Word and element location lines
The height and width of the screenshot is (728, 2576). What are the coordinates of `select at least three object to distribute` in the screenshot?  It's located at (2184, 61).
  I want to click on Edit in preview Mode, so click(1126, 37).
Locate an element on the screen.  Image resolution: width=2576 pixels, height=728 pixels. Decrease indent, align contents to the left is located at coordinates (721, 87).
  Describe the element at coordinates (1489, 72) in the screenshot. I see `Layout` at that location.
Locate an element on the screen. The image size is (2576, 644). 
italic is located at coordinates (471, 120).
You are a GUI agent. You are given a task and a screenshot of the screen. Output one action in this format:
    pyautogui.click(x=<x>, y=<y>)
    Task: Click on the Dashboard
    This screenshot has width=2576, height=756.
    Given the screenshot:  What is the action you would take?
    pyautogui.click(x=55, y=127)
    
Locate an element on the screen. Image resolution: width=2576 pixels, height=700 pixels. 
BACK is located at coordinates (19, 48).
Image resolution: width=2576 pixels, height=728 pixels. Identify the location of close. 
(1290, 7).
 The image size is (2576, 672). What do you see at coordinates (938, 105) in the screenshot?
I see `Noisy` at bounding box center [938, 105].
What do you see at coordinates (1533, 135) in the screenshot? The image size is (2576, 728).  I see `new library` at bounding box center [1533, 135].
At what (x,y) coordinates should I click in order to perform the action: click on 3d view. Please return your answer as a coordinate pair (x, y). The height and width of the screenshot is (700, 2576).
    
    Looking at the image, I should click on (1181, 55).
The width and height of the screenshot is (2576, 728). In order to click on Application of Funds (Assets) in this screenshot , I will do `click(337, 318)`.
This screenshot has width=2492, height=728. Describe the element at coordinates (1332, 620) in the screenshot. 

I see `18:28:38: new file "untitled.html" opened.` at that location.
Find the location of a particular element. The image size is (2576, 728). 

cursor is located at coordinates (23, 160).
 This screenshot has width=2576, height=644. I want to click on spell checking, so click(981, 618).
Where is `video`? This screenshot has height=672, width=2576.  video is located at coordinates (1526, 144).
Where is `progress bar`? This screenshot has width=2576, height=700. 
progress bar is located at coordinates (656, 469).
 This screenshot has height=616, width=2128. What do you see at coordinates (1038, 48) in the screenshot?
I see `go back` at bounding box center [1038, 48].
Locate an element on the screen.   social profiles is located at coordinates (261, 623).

#### Exercise directions:
Can you retype all of the lines above word for word?

#### Solved exercise:
The height and width of the screenshot is (728, 2576). What are the coordinates of `select at least three object to distribute` in the screenshot?  It's located at (2184, 61).
  I want to click on Edit in preview Mode, so click(1126, 37).
Locate an element on the screen.  Image resolution: width=2576 pixels, height=728 pixels. Decrease indent, align contents to the left is located at coordinates (721, 87).
  Describe the element at coordinates (1489, 72) in the screenshot. I see `Layout` at that location.
Locate an element on the screen. The image size is (2576, 644). 
italic is located at coordinates (471, 120).
You are a GUI agent. You are given a task and a screenshot of the screen. Output one action in this format:
    pyautogui.click(x=<x>, y=<y>)
    Task: Click on the Dashboard
    This screenshot has width=2576, height=756.
    Given the screenshot:  What is the action you would take?
    pyautogui.click(x=55, y=127)
    
Locate an element on the screen. Image resolution: width=2576 pixels, height=700 pixels. 
BACK is located at coordinates (19, 48).
Image resolution: width=2576 pixels, height=728 pixels. Identify the location of close. 
(1290, 7).
 The image size is (2576, 672). What do you see at coordinates (938, 105) in the screenshot?
I see `Noisy` at bounding box center [938, 105].
What do you see at coordinates (1533, 135) in the screenshot? The image size is (2576, 728).  I see `new library` at bounding box center [1533, 135].
At what (x,y) coordinates should I click in order to perform the action: click on 3d view. Please return your answer as a coordinate pair (x, y). The height and width of the screenshot is (700, 2576).
    
    Looking at the image, I should click on (1181, 55).
The width and height of the screenshot is (2576, 728). In order to click on Application of Funds (Assets) in this screenshot , I will do `click(337, 318)`.
This screenshot has width=2492, height=728. Describe the element at coordinates (1332, 620) in the screenshot. 

I see `18:28:38: new file "untitled.html" opened.` at that location.
Find the location of a particular element. The image size is (2576, 728). 

cursor is located at coordinates (23, 160).
 This screenshot has width=2576, height=644. I want to click on spell checking, so click(981, 618).
Where is `video`? This screenshot has height=672, width=2576.  video is located at coordinates (1526, 144).
Where is `progress bar`? This screenshot has width=2576, height=700. 
progress bar is located at coordinates (656, 469).
 This screenshot has height=616, width=2128. What do you see at coordinates (1038, 48) in the screenshot?
I see `go back` at bounding box center [1038, 48].
Locate an element on the screen.   social profiles is located at coordinates (261, 623).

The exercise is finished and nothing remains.